市が館内閲覧のみとする最大の理由は、人気図書へのアクセスの公平性にある。従来の図書館では、話題の新刊などに予約が集中すると長期間貸し出し中となり、来館しても本棚に並んでいないケースがあった。新館では蔵書を館内限定とすることで、来館すればいつでも目的の本を手に取れる環境づくりを目指す。

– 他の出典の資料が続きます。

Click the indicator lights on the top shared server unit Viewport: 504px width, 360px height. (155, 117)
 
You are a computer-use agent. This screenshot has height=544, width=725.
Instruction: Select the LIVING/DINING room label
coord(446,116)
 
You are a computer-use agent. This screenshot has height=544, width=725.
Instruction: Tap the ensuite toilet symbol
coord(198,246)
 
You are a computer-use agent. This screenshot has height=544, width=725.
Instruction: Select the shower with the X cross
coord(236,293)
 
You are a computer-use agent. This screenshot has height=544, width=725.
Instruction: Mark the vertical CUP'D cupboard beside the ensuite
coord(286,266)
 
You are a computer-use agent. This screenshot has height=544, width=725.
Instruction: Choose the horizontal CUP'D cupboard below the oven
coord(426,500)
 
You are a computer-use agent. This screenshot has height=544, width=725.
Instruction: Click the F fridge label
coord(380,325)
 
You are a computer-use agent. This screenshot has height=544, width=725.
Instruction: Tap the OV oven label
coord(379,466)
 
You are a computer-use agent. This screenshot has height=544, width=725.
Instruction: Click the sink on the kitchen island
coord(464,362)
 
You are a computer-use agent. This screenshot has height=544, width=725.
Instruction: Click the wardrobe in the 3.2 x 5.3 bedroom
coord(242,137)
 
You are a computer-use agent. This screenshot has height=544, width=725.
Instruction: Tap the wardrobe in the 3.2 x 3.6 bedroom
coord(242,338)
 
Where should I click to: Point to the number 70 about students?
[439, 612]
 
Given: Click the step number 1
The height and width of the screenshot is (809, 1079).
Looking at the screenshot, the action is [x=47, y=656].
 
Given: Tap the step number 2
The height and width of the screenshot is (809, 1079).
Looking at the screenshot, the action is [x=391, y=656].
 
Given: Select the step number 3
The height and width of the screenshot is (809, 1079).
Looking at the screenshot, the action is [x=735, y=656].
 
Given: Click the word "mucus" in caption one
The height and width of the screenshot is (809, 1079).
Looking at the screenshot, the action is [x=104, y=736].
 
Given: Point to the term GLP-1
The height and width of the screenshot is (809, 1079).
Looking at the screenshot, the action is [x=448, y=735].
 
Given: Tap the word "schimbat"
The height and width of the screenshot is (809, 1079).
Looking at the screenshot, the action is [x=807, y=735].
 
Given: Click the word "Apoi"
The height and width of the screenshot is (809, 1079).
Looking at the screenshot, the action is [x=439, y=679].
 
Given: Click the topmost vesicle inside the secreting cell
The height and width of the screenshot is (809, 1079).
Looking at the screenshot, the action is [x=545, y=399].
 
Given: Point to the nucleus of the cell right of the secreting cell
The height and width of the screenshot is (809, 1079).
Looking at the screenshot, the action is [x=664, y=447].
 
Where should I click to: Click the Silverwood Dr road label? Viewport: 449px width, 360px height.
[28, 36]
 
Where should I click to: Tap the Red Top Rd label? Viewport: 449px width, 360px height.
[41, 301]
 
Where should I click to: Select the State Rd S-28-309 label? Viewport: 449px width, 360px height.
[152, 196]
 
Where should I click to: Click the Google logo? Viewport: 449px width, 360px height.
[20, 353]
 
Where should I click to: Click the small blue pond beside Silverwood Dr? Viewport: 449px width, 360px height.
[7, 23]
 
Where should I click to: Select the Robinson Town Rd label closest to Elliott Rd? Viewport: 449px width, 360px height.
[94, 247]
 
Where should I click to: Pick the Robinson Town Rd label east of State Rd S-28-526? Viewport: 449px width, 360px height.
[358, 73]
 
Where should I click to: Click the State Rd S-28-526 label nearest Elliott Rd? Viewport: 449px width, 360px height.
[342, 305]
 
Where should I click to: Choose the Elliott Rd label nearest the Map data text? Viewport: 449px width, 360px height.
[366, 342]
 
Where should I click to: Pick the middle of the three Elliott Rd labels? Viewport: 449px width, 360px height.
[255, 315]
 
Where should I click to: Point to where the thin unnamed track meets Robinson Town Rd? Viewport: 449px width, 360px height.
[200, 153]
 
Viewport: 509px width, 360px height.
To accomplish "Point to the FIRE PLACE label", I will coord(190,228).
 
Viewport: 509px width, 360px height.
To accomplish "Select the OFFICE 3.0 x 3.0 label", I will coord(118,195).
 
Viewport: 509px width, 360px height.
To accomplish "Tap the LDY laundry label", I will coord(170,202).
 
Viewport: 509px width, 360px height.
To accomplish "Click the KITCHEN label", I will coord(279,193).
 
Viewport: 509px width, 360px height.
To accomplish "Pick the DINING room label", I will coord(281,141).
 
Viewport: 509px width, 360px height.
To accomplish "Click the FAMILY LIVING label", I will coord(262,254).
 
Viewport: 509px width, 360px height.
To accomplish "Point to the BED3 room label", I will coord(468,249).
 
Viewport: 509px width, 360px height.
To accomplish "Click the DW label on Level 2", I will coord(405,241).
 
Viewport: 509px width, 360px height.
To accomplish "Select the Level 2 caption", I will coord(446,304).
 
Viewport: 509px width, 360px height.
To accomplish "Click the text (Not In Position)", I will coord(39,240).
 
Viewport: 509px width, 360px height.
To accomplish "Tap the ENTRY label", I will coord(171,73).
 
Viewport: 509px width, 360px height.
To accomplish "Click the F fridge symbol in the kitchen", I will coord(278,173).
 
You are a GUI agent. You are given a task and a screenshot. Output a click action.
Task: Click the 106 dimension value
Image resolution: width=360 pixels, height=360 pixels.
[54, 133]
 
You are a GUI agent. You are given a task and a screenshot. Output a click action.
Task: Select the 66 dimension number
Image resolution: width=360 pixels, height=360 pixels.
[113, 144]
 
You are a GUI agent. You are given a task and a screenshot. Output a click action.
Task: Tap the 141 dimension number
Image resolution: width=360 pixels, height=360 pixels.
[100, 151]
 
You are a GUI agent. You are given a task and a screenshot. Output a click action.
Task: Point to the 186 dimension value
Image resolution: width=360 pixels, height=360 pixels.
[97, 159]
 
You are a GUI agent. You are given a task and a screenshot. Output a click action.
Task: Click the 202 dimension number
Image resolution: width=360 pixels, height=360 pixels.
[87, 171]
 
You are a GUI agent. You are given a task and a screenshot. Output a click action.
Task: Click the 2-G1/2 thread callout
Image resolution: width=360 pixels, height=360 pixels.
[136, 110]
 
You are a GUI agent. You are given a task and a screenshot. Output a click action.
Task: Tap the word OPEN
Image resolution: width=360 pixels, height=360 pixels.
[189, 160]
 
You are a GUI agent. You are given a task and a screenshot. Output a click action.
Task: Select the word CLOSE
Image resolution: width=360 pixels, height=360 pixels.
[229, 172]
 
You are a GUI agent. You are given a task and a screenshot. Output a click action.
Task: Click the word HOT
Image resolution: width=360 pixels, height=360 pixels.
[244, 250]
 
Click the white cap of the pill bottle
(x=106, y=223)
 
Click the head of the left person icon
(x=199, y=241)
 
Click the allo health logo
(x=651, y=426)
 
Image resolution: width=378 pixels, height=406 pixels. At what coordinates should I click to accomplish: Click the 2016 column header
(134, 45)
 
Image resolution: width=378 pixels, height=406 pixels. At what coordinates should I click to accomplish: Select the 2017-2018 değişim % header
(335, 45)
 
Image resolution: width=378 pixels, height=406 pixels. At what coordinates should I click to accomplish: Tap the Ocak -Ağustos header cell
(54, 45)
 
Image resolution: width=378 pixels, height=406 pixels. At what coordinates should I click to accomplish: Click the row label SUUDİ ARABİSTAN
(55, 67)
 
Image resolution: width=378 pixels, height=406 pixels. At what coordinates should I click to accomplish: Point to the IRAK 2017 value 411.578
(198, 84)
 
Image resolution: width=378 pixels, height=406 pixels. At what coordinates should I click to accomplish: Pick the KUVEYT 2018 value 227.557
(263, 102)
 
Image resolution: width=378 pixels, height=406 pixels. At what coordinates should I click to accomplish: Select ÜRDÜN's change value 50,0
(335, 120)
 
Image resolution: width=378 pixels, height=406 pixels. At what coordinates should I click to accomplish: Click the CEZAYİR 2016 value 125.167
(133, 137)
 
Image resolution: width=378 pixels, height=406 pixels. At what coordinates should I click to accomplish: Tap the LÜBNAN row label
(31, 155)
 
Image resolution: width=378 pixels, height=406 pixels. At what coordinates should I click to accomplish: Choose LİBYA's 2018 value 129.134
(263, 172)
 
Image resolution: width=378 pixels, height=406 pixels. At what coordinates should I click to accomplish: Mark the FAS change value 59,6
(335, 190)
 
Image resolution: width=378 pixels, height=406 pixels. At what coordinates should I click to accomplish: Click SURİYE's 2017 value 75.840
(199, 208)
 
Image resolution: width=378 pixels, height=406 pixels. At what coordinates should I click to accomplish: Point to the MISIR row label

一方、周辺住民の一部からは反発の声も上がっている。「本を借りて自宅でじっくり読むという図書館本来の役割が軽視されている」「小さな子どもへの読み聞かせや、高齢者が自宅で読書を楽しむ機会が損なわれる」などの意見が寄せられている。
利便性の低下や、専用の駐車場・駐輪場が設置されない計画への懸念もあり、運営方針の見直しや計画の再考を求める署名活動を進め、市や市議会への働きかけを強めている。
これに対し市は、他館が所蔵する約60万冊をインターネットなどで予約し、新図書館へ取り寄せて貸し出す「予約取寄せサービス」により利便性を確保できると説明。さらに、開館時間外の予約本受取システムや返却用ブックポストの設置、電子書籍の閲覧環境の整備などを進めるとして理解を求めている。
「いつでも本と出会える場」を重視する市と、「本を借りて自宅で読みたい」という利便性や生活動線への配慮を求める住民。9月議会での判断が注目される。